Estrategia a punto de congelación
Desde que se celebraron los congresos de sus agrupaciones en el País Vasco, el PP ha optado por una política que consiste en desplazar al PNV de la presidencia del Gobierno de Euskadi y sustituirlo como primer partido de un sistema caracterizado por un pluralismo extremo. A tal estrategia obedece la exigencia de adelanto de elecciones, la confrontación con el PNV y el acuerdo de presentar al ministro del Interior como cabeza de lista en las futuras elecciones autonómicas.No faltan al PP razones para plantear en estos términos su política vasca. Contrariamente a lo que tantas veces se dice, no es cierto que las elecciones siempre den en Euskadi el mismo resultado. En los últimos 10 años, los partidos nacionalistas han perdido en total 12 puntos, cayendo desde el 67,6% de 1990 hasta no más del 53,9% obtenido en 1998. Por el contrario, los partidos que hoy defienden la Constitución y el Estatuto han subido del 31,5% hasta el 43,9%. Quienes tienen del mapa electoral vasco una impresión de foto fija, repetida una y otra vez, están equivocados.
El error no es casual: a pesar de una historia electoral que ha sufrido varios realineamientos, el PNV siempre se las ha apañado para fortalecer su hegemonía. Su posición central ha permitido obtener unos réditos en el Gobierno por encima de su peso electoral en la sociedad: suya ha sido siempre la presidencia, la Hacienda y la Consejería de Interior. Con un poder tan hegemónico y con una base social tan limitada (sólo lo votan 1,7 de cada 10 electores vascos), el PNV ha logrado convencer a la mayoría de que siempre gana. Ésta es la situación que el PP se ha propuesto trastocar.

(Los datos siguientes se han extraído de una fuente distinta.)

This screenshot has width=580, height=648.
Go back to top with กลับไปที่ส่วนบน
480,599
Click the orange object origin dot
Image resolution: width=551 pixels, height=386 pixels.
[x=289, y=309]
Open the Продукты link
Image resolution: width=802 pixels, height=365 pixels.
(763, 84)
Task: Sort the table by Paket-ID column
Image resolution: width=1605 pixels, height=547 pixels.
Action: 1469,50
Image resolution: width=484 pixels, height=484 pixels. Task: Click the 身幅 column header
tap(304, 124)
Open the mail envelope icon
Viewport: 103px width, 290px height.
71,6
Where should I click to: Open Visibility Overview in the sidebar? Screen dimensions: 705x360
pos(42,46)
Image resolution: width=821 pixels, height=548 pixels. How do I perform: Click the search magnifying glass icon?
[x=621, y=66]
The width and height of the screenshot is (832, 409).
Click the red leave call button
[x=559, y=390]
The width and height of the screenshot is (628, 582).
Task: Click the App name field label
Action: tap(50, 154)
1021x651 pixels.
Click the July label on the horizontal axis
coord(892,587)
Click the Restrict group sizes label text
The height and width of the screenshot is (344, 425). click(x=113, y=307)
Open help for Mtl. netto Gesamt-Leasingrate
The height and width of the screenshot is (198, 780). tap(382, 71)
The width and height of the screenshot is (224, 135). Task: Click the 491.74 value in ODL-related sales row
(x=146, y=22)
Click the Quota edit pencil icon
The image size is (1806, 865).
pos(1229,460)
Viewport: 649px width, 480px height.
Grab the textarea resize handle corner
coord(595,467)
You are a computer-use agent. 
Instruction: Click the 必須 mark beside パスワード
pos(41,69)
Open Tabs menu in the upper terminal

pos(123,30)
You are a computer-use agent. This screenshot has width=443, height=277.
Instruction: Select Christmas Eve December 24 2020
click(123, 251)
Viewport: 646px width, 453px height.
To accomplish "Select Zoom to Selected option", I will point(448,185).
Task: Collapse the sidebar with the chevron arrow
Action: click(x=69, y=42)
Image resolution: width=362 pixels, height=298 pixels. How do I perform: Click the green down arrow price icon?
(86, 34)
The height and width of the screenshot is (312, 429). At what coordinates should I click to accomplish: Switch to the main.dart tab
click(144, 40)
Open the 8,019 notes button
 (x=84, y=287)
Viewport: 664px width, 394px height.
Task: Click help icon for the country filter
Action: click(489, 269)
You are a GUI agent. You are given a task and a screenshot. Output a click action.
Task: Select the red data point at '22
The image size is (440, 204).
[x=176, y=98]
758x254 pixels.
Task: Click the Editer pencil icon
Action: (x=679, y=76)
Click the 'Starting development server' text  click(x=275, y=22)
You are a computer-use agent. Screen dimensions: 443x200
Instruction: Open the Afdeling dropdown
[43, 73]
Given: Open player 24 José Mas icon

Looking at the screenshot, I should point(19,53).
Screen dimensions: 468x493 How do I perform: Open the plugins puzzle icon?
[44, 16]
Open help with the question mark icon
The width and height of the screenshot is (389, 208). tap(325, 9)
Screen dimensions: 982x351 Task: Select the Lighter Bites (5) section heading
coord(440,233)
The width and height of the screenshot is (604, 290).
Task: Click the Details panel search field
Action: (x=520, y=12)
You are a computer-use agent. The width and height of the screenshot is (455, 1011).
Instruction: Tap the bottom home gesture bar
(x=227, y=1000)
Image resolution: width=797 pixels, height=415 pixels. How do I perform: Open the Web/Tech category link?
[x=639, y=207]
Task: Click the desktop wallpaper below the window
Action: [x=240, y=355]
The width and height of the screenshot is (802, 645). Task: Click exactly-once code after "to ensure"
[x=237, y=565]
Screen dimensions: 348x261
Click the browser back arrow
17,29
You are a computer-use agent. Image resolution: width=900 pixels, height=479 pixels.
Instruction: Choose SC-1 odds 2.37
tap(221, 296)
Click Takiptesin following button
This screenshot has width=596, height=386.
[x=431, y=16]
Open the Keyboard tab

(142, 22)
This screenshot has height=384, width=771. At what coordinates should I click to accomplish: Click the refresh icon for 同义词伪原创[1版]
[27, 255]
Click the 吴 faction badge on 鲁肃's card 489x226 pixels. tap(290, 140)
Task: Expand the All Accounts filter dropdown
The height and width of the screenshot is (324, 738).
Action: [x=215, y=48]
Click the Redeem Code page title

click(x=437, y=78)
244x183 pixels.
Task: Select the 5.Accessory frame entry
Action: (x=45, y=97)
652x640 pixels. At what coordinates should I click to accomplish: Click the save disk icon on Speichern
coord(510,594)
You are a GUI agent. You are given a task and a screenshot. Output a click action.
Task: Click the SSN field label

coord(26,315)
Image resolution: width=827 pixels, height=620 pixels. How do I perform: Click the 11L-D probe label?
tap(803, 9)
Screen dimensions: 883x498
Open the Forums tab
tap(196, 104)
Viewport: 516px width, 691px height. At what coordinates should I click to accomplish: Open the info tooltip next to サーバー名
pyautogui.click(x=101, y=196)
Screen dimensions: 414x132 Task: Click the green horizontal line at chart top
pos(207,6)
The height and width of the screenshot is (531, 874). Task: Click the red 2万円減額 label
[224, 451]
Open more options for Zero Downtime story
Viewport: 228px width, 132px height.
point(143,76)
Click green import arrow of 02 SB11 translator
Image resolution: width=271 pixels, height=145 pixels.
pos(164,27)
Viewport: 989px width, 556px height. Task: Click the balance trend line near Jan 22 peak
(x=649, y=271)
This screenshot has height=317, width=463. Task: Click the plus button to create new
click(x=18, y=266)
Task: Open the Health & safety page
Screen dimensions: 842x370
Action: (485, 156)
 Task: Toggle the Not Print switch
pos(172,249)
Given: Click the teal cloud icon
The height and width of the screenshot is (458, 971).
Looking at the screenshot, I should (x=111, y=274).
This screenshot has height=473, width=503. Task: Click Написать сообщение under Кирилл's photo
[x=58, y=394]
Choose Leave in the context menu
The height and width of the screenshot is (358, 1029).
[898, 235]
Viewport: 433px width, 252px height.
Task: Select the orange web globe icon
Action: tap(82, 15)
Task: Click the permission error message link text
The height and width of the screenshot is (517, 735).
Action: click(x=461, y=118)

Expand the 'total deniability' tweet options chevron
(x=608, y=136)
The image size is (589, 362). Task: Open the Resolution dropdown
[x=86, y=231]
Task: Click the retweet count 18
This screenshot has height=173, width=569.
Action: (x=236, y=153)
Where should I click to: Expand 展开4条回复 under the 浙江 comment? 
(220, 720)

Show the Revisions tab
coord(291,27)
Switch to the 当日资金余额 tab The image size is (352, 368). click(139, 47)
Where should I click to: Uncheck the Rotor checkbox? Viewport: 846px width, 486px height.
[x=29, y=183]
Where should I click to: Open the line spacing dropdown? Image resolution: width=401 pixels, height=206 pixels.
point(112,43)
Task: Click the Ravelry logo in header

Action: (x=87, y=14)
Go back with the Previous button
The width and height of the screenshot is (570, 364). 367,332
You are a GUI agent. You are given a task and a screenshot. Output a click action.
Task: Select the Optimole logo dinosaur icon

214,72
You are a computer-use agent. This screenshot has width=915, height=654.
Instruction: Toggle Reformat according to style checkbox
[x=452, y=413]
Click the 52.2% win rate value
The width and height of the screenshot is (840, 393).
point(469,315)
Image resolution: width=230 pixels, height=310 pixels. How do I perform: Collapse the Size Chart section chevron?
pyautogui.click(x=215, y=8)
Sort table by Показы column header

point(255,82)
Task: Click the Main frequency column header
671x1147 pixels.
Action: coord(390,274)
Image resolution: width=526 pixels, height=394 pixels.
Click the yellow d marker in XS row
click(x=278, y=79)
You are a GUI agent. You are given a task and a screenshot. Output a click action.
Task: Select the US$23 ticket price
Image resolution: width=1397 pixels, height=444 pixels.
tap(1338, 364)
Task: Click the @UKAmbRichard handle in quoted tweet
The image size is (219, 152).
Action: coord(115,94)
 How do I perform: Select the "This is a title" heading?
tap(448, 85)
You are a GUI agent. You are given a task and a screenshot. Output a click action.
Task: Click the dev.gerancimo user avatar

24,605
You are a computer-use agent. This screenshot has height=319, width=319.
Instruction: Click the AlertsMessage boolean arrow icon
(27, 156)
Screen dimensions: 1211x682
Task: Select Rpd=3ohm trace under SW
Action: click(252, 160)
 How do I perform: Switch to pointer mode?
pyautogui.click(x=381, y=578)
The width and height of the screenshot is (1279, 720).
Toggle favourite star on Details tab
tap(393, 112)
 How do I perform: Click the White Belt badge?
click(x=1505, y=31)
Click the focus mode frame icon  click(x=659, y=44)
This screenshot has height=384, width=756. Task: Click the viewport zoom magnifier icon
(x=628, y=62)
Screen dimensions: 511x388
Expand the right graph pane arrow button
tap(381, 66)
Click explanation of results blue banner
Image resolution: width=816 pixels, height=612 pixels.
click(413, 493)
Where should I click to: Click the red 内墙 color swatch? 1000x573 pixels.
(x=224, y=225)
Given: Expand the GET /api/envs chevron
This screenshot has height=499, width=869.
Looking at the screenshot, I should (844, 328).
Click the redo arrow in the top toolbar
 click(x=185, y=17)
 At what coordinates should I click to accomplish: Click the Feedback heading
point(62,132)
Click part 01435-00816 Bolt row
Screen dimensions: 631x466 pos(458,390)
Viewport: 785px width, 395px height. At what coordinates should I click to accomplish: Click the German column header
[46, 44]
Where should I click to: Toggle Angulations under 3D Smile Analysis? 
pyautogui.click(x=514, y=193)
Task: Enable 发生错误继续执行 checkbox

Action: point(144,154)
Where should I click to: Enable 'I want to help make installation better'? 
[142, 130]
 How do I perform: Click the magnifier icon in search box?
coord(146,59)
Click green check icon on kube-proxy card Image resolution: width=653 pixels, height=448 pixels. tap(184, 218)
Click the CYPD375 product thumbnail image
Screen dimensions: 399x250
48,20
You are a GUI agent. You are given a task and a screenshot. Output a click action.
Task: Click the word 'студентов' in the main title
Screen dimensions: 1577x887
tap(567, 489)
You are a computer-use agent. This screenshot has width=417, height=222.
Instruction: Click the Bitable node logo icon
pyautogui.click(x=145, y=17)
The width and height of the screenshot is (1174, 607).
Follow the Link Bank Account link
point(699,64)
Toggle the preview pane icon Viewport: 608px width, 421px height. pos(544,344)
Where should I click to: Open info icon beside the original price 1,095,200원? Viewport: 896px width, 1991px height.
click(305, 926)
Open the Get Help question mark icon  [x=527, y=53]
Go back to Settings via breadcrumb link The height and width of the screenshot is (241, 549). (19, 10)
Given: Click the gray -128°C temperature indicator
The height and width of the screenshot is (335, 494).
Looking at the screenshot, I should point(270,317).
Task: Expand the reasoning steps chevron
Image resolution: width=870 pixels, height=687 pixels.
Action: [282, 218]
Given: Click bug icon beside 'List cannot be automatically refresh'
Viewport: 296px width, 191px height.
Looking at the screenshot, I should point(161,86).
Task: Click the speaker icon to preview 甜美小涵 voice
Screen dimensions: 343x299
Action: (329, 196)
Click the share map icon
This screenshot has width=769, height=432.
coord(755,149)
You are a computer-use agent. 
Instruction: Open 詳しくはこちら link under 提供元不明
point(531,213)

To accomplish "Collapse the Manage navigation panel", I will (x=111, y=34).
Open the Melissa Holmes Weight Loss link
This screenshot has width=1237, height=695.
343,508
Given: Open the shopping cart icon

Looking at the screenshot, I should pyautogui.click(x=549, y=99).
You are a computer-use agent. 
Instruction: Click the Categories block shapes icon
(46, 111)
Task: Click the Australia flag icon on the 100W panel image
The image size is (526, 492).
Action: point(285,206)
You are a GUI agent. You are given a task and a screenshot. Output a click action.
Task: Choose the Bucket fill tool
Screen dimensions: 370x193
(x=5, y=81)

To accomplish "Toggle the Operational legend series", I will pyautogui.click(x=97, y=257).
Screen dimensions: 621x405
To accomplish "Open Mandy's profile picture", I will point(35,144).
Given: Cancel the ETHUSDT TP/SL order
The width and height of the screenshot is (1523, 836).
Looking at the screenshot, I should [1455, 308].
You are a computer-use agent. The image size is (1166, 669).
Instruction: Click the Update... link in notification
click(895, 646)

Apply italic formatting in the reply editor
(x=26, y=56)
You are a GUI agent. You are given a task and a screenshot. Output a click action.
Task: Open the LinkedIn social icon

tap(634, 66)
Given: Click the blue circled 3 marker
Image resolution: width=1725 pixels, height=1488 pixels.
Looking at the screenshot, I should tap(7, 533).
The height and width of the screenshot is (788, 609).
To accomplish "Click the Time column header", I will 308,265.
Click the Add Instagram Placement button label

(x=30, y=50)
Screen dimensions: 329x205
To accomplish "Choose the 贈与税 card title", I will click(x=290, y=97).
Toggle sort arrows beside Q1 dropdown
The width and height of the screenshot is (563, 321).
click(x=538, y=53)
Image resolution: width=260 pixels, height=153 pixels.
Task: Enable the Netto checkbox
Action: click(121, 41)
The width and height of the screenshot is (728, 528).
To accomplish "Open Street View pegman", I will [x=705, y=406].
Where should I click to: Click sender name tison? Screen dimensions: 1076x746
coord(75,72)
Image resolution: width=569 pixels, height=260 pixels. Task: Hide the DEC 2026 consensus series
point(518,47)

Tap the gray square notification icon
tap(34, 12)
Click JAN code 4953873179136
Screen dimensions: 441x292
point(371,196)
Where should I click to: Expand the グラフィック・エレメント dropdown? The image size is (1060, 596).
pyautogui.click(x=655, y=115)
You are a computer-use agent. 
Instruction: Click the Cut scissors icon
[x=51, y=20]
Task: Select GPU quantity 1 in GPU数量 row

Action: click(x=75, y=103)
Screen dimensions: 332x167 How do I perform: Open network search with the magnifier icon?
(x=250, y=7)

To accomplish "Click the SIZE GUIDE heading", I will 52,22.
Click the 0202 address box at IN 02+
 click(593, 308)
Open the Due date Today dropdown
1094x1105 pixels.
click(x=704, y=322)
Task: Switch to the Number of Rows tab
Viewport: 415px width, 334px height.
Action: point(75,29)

No es una quimera: de todos los cambios que ha experimentado el sistema de partidos vasco, los protagonizados por el PP son los más espectaculares. En un avance con altibajos, el PP ha pasado del 5% obtenido en 1980, a rozar el 20% en 1998. Sobre todo, en la década de 1990 su progresión ha sido constante, multiplicando el número de votos por tres en sólo ocho años. Pensando no haber llegado todavía a su techo, el PP apuesta por mejorar todavía unos resultados que le permitan, si no formar Gobierno, al menos ser imprescindible para su formación.
Y es aquí donde comienzan los problemas: si el PP quiere ganar tiene que presentar su mejor baza y no contemporizar con su adversario principal. La apuesta es fuerte y no se puede andar con paños calientes: en ninguna gran competición saca nadie a los suplentes ni echa una mano a quien pretenda ganar. Pero una estrategia de confrontación, sobre un fondo persistente de asesinatos, sólo sirve para un periodo corto de tiempo; a la larga, se vuelve contra quienes la propugnan, sobre todo si a su cabeza figura el responsable de poner a buen recaudo a los asesinos. Los nacionalistas, que lo han entendido, se resisten a convocar elecciones y dan protagonismo a su cara amable, el lehendakari, que habla de diálogo con todos, mientras su cara hosca, el portavoz del partido, insiste en renovar una alianza nacionalista con el brazo político de ETA.
La astuta respuesta de este Jano, acostumbrado a jugar con dos barajas, a la estrategia del PP, sin que amaine la ofensiva de ETA, echa sobre los populares la carga de la rigidez, el inmovilismo, el estar a verlas venir, una especie de tancredismo que el presidente del Gobierno pone especial empeño en subrayar con gestos y palabras gratuitamente ofensivos para los más cercanos e inevitablemente aislantes de la opinión: extienden a su alrededor un frío polar. Esa temperatura gélida puede soportarse un tiempo, unas semanas, tal vez unos meses, pero a la larga inmoviliza de pies y manos. Una estrategia firme y un candidado idóneo están a punto de quebrar, congelados en una táctica que pudo haber sido flexible y es de hielo.
Y así, nos adentramos en una situación que el PNV deja pudrir cada día un poco más a la espera de que el PP pierda definitivamente la batalla de la opinión.